The established protocol for pilots on eastbound routes are departures that first fly west over Newport Beach Back Bay to a point over the ocean where they make a U-turn and head back east. FAA data shows that on average about 130 flights take this path daily, and that about a third cross the shoreline over Laguna Beach. The authority to direct the flight path of the aircraft rests entirely with regional FAA air traffic controllers, rather than those in the local airport tower, as soon as departing planes fly three miles beyond the airport.

Laguna Beach resident Wolfram Blume, who flies a private plane from John Wayne, said commercial pilots have no discretion over their flight path and follow set standards for departures east or northeast. These “highways in the sky” are so complex and strictly regulated that the basic route or “ground track” does not vary, Blume said.

Air traffic controllers will “occasionally vector aircraft off standard procedures to keep them safely separated from other aircraft,” said FAA spokesman Ian Gregor. He said it was possible, though not probable, that in this context a controller might direct a plane to fly over Laguna at a lower altitude, but he added that FAA radar data shows flight tracks over Laguna Beach in 2012 were nearly unchanged from 1999.
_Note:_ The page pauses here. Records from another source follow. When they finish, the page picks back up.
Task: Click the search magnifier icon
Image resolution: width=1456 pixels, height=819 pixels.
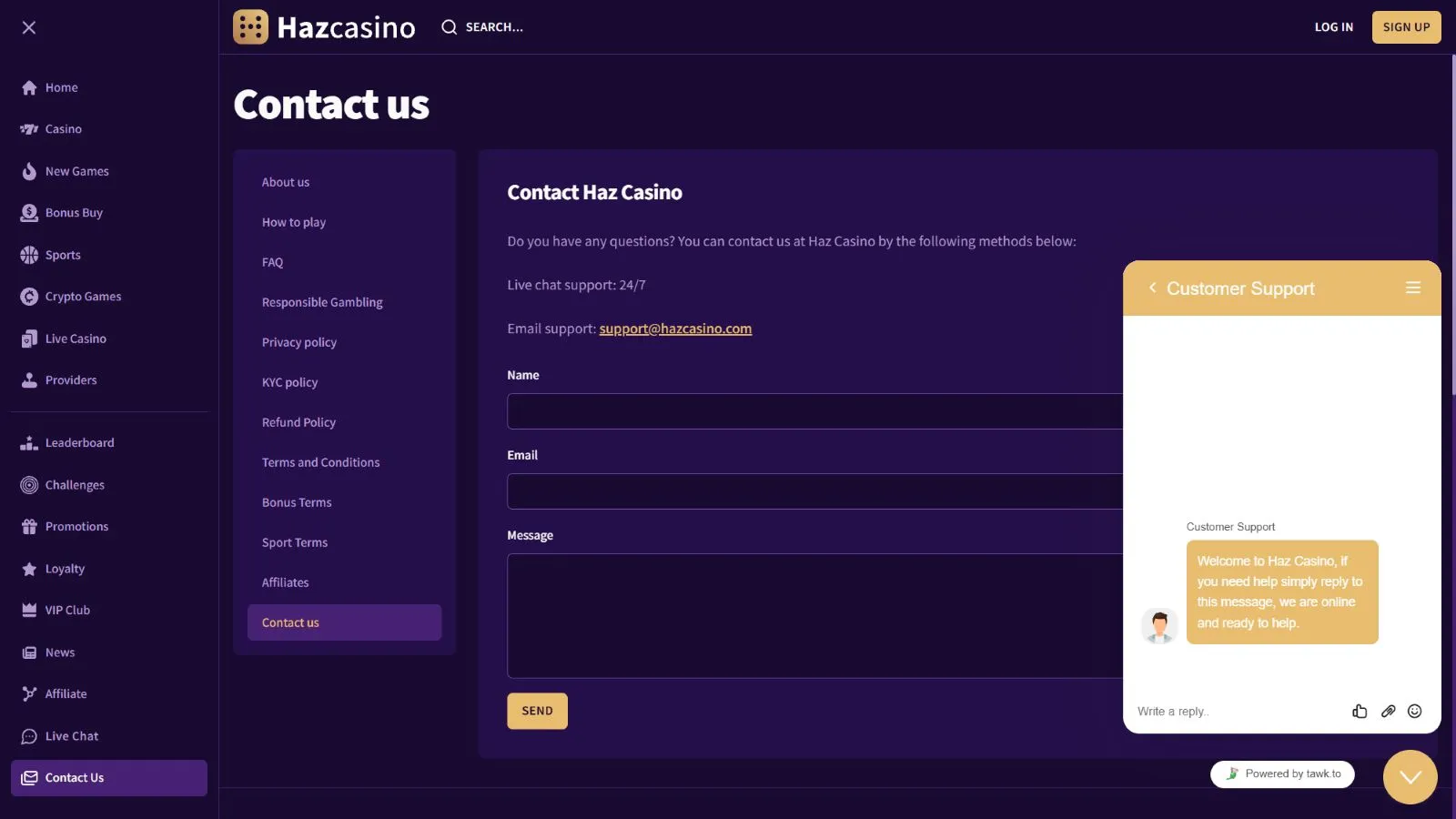Action: point(449,27)
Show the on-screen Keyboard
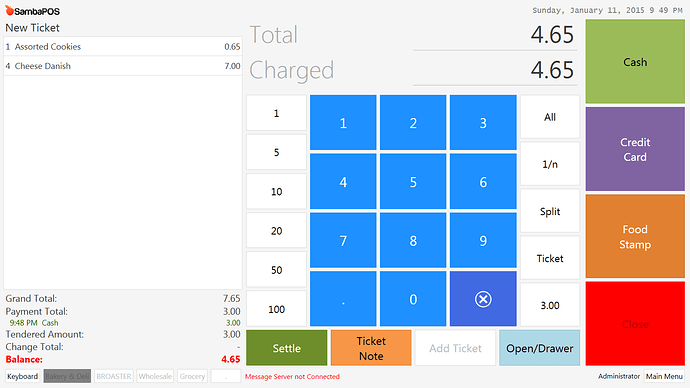 (x=22, y=376)
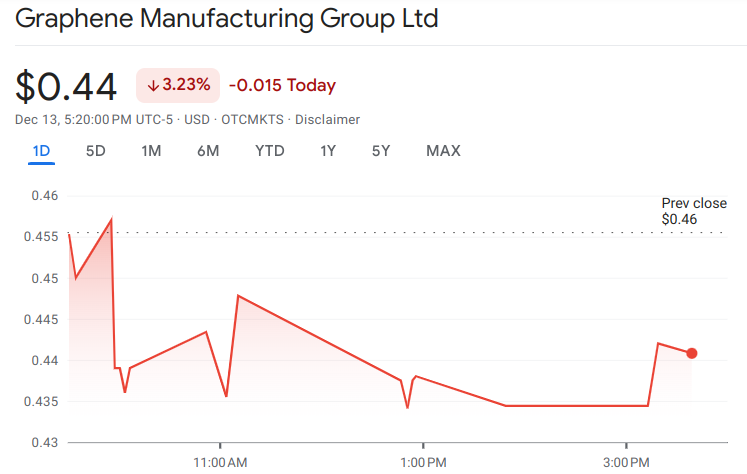Screen dimensions: 747x474
Task: Click the 3:00 PM time axis marker
Action: coord(626,462)
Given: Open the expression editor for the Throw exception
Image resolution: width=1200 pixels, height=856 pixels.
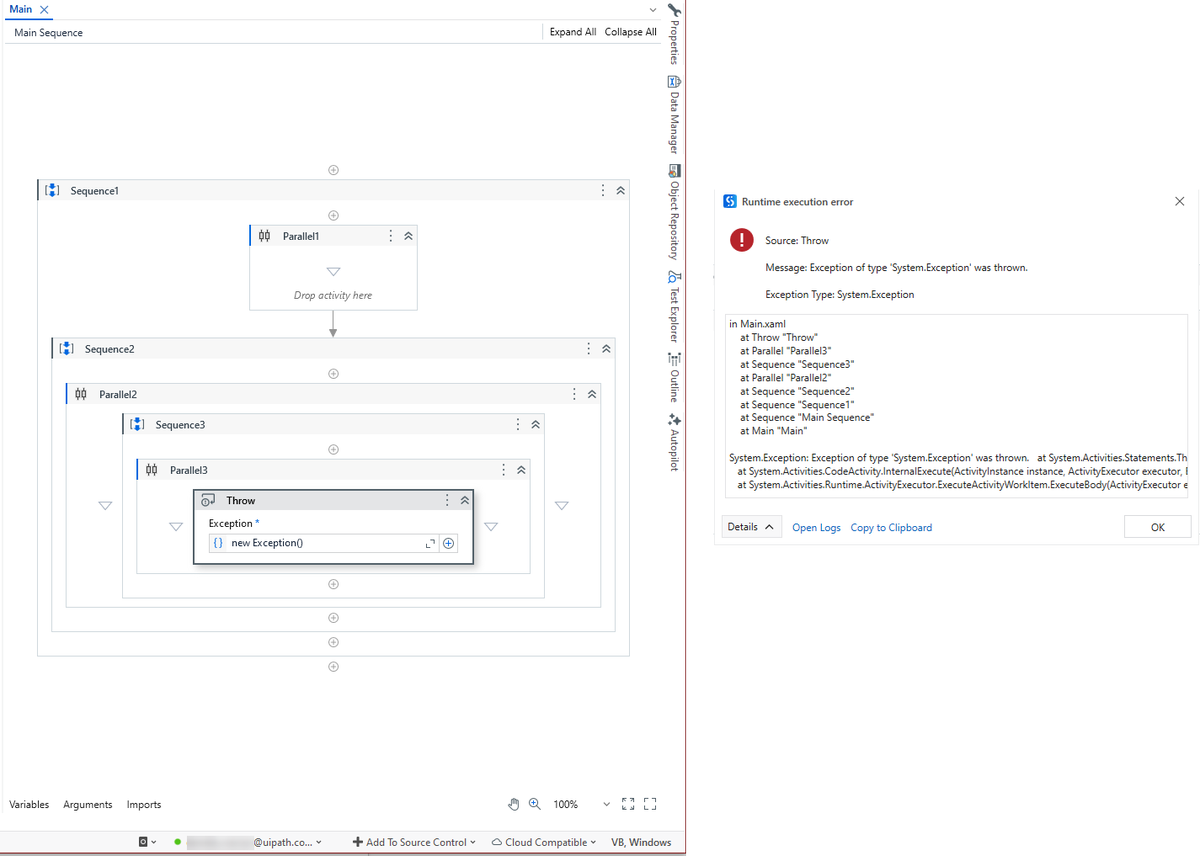Looking at the screenshot, I should [x=430, y=542].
“The FAA has not changed any operating procedures for air traffic in this area,” Gregor maintained. “On an average day, virtually all commercial departures out of John Wayne Airport are at least 7,000 feet up when they pass over Laguna Beach.”

Extreme heat affects aircraft climb rates, causing them to fly lower over Laguna Beach on those occasions, but “that would have been the case a decade ago as well,” said Gregor.

Certainly climate conditions in Laguna Canyon routinely vary greatly from other parts of town and weather can affect acoustic patterns, which may explain in part why the majority of complaints have come from the Canyon Acres area. But that doesn’t explain why residents there suddenly began noticing airplane noise in the spring of 2011.

“Obviously something has changed,” said Eric Caris, another Canyon Acres resident who testified at the Council meeting.